WHAT NEEDS TO BE DONE – Find each line in the items below that includes the word "Instruction", and copy every such line.

** begin DATA ENTRIES **

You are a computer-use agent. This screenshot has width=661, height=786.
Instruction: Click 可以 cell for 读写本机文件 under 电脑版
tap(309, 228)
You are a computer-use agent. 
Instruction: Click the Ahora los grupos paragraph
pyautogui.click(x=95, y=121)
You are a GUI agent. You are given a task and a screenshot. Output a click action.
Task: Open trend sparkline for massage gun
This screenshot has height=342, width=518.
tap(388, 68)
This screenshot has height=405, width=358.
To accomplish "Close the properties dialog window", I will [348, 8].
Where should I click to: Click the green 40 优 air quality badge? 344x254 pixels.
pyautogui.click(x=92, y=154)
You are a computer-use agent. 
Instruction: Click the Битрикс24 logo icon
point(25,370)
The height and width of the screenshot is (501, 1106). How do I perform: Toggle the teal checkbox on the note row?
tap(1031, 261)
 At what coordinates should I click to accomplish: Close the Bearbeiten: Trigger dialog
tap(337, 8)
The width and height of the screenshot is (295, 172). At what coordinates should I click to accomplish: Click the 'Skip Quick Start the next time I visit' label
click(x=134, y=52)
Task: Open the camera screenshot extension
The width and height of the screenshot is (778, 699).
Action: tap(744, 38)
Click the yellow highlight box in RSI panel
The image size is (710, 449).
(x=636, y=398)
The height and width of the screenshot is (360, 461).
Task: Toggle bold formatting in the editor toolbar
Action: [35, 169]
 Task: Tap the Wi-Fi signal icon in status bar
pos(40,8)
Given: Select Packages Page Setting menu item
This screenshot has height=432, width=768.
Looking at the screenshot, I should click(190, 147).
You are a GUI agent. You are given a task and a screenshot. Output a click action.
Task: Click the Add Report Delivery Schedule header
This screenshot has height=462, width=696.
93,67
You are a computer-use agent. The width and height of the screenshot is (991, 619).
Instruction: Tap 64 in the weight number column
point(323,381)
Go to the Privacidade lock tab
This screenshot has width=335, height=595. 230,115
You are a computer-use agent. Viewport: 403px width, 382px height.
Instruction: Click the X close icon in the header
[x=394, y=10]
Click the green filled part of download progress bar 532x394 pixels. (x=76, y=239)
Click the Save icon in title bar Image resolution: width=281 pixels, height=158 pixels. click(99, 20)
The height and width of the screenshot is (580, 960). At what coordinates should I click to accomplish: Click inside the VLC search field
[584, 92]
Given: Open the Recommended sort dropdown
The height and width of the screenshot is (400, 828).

** end DATA ENTRIES **

ANSWER TO THIS EXERCISE –
Instruction: Click 可以 cell for 读写本机文件 under 电脑版
Instruction: Click the Ahora los grupos paragraph
Instruction: Click the Битрикс24 logo icon
Instruction: Tap 64 in the weight number column
Instruction: Click the X close icon in the header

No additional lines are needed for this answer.